Records from a data source:
= = = = = = =
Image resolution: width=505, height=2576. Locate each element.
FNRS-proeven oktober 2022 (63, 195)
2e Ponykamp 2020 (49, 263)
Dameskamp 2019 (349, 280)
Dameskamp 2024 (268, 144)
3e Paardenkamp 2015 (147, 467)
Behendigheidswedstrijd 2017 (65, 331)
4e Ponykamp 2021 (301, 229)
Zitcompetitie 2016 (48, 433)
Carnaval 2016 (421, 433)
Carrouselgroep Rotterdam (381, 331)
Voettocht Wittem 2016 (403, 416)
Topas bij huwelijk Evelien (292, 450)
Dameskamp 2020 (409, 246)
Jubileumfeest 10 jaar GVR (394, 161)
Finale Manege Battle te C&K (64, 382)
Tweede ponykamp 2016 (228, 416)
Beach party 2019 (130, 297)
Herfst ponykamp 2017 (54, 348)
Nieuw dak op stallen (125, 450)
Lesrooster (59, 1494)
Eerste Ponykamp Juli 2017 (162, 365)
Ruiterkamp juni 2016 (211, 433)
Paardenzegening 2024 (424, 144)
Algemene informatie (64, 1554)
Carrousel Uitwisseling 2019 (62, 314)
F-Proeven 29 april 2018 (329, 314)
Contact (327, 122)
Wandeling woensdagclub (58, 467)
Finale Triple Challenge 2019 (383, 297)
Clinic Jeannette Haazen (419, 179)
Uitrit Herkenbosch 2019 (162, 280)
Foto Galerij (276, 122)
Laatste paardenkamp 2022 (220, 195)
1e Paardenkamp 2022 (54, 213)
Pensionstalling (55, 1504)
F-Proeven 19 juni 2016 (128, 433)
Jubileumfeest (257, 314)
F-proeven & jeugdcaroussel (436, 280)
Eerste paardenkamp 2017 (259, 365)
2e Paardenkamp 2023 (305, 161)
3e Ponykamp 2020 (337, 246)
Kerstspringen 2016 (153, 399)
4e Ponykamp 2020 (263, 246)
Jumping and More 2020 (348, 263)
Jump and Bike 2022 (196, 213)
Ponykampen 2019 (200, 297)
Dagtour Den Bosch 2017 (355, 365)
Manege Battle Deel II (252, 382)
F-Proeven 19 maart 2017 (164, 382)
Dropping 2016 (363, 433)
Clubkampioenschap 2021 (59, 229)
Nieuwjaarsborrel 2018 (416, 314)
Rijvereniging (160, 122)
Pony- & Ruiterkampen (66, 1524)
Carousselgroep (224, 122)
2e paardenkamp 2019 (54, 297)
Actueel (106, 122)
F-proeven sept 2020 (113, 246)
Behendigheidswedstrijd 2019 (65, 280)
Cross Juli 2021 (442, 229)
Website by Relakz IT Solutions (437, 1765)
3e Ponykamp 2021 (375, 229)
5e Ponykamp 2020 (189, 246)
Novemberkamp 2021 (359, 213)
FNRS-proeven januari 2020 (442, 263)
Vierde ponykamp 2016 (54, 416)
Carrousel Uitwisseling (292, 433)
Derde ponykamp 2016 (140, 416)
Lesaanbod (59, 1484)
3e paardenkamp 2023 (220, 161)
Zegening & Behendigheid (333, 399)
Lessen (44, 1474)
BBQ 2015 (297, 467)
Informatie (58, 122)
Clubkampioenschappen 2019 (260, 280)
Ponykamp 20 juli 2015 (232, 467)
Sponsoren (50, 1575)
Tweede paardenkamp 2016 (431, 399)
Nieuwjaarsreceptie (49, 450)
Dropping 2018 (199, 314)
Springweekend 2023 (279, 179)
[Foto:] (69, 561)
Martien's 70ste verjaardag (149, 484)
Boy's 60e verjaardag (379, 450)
= = = = = = =
→ **WHAT IS REQUIRED**: What lines above contain the word "Uitwisseling"? Return each such line.

→ **RESULT**:
Carrousel Uitwisseling 2019 (62, 314)
Carrousel Uitwisseling (292, 433)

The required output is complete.